[Data entries]
══════════════════════════════

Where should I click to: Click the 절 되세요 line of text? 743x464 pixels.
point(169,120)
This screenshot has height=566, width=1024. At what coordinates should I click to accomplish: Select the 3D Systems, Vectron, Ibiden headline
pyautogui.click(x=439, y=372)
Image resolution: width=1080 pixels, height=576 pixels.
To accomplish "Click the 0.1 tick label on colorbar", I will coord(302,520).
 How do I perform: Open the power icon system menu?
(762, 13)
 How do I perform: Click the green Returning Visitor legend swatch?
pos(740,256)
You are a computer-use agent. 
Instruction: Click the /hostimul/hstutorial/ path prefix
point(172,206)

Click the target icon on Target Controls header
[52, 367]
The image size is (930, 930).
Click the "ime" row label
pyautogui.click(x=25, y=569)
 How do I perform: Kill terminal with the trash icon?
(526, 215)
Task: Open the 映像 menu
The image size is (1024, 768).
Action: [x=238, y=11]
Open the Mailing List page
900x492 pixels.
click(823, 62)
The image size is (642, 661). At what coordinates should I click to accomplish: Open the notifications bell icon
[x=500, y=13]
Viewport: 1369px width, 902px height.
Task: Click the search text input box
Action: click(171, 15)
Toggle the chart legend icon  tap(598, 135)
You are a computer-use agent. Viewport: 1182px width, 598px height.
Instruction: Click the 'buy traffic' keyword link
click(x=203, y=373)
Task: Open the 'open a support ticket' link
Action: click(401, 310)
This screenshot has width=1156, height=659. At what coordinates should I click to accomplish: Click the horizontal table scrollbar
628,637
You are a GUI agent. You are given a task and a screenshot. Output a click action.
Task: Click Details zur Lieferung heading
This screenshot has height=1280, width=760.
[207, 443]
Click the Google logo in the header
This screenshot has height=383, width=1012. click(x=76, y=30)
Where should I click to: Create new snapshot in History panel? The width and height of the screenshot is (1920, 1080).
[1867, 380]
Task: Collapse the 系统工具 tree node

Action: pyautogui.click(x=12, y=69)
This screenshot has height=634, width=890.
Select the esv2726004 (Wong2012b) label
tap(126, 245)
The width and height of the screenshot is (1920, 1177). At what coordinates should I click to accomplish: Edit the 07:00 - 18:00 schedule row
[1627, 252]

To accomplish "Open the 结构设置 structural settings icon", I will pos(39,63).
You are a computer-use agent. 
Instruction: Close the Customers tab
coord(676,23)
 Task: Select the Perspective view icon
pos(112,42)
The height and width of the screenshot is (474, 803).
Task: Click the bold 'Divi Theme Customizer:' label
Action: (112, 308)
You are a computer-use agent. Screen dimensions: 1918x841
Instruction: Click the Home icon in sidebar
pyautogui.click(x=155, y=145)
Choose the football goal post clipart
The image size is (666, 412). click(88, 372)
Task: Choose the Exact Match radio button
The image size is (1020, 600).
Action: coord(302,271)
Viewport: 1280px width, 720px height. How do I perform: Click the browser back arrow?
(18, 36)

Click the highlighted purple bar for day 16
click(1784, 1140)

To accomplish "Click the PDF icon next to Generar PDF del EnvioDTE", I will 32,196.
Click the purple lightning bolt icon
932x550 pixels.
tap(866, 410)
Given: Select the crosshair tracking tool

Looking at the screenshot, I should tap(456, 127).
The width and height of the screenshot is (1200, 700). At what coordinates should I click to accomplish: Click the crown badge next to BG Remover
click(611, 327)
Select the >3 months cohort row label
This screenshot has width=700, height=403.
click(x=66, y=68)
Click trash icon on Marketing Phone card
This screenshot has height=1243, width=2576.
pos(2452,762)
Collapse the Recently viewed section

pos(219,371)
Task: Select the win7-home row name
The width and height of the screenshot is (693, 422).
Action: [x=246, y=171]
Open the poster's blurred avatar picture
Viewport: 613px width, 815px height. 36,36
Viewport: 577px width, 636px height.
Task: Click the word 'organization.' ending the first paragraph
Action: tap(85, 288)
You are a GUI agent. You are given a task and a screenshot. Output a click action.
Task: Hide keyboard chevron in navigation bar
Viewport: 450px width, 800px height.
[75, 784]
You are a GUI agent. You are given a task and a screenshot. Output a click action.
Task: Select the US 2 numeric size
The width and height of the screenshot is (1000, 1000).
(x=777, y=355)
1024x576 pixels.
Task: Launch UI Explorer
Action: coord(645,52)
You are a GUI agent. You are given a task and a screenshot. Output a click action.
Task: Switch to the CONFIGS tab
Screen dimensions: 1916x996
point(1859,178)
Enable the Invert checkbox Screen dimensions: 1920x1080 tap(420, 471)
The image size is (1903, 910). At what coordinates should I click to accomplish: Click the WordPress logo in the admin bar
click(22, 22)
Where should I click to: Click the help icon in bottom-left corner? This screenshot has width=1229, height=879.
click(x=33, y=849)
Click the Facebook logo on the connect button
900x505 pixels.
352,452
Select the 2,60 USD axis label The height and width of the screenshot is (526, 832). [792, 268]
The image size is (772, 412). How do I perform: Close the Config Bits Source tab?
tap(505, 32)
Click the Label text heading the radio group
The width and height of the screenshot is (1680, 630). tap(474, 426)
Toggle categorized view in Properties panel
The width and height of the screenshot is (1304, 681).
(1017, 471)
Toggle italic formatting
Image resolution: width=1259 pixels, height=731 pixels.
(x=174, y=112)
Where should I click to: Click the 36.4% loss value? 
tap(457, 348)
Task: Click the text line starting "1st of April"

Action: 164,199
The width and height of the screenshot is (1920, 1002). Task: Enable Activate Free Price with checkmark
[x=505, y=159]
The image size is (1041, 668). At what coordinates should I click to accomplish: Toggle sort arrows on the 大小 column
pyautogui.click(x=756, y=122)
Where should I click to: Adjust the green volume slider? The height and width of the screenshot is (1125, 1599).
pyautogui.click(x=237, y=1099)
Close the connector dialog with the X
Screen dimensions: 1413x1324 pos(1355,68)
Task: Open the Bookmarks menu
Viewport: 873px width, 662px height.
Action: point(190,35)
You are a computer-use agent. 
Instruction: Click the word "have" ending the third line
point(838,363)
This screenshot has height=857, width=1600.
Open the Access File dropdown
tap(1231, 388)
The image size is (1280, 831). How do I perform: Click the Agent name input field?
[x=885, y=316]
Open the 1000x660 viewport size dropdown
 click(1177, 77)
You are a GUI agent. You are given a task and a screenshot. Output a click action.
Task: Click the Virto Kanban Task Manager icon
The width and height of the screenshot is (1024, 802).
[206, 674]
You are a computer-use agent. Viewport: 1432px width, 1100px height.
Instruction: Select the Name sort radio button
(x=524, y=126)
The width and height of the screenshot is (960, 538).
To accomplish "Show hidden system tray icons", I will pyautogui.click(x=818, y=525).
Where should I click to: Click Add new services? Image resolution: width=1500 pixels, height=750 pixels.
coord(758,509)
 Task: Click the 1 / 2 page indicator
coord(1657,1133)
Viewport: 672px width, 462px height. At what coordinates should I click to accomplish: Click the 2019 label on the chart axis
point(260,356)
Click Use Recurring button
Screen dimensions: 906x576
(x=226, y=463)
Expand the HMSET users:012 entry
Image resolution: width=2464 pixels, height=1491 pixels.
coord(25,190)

══════════════════════════════

Return the stretch of entries from the line that contains "Click the target" through the line that contains "I will pos(39,63).", copied line for line with nothing changed.

Click the target icon on Target Controls header
[52, 367]
The image size is (930, 930).
Click the "ime" row label
pyautogui.click(x=25, y=569)
 How do I perform: Kill terminal with the trash icon?
(526, 215)
Task: Open the 映像 menu
The image size is (1024, 768).
Action: [x=238, y=11]
Open the Mailing List page
900x492 pixels.
click(823, 62)
The image size is (642, 661). At what coordinates should I click to accomplish: Open the notifications bell icon
[x=500, y=13]
Viewport: 1369px width, 902px height.
Task: Click the search text input box
Action: click(171, 15)
Toggle the chart legend icon  tap(598, 135)
You are a computer-use agent. Viewport: 1182px width, 598px height.
Instruction: Click the 'buy traffic' keyword link
click(x=203, y=373)
Task: Open the 'open a support ticket' link
Action: click(401, 310)
This screenshot has width=1156, height=659. At what coordinates should I click to accomplish: Click the horizontal table scrollbar
628,637
You are a GUI agent. You are given a task and a screenshot. Output a click action.
Task: Click Details zur Lieferung heading
This screenshot has height=1280, width=760.
[207, 443]
Click the Google logo in the header
This screenshot has height=383, width=1012. click(x=76, y=30)
Where should I click to: Create new snapshot in History panel? The width and height of the screenshot is (1920, 1080).
[1867, 380]
Task: Collapse the 系统工具 tree node

Action: pyautogui.click(x=12, y=69)
This screenshot has height=634, width=890.
Select the esv2726004 (Wong2012b) label
tap(126, 245)
The width and height of the screenshot is (1920, 1177). At what coordinates should I click to accomplish: Edit the 07:00 - 18:00 schedule row
[1627, 252]

To accomplish "Open the 结构设置 structural settings icon", I will pos(39,63).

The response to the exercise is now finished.